ROWS:
+ + + + + + +
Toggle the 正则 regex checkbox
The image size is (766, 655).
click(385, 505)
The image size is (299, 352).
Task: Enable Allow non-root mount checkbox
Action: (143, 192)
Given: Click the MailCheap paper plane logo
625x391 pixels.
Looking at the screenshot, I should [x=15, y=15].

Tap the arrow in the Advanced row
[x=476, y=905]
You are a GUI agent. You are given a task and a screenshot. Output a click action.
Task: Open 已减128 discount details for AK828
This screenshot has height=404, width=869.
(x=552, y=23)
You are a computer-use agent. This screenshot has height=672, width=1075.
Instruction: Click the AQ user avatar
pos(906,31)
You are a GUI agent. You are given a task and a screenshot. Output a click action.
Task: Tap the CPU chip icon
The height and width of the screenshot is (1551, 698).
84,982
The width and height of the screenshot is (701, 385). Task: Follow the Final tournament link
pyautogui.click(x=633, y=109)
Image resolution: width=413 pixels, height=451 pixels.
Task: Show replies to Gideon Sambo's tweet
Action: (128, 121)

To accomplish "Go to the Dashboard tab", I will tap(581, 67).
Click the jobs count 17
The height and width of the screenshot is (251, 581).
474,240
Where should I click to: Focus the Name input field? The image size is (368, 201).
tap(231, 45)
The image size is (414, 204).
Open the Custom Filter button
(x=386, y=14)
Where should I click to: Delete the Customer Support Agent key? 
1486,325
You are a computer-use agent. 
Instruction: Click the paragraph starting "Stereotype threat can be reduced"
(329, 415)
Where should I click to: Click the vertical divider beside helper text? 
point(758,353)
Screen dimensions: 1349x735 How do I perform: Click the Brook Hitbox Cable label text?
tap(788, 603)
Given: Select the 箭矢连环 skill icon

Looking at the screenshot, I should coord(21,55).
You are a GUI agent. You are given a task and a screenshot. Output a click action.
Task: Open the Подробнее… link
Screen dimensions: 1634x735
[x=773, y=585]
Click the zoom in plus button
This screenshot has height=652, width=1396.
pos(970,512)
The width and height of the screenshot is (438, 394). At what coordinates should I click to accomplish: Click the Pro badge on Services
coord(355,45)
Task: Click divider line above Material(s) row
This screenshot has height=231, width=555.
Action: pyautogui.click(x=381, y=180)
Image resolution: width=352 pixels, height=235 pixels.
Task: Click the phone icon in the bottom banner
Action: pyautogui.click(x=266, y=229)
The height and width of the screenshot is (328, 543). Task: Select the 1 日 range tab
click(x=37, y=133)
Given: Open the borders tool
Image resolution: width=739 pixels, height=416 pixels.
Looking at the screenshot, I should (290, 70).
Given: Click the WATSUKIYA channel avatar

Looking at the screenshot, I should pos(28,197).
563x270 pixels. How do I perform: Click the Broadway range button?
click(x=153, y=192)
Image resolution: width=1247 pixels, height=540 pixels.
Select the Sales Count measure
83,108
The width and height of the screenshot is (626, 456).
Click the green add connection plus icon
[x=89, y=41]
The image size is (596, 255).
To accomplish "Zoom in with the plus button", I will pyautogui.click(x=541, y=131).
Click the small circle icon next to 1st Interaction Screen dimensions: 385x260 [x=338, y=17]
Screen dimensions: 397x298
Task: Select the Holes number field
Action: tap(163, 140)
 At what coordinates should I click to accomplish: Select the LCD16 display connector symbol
+ + + + + + +
WHAT THE EXERCISE ASKS:
Count how many lines of the items above contain the word "divider", matching case exactly, and give only the number.

SOLUTION TO THIS EXERCISE:
2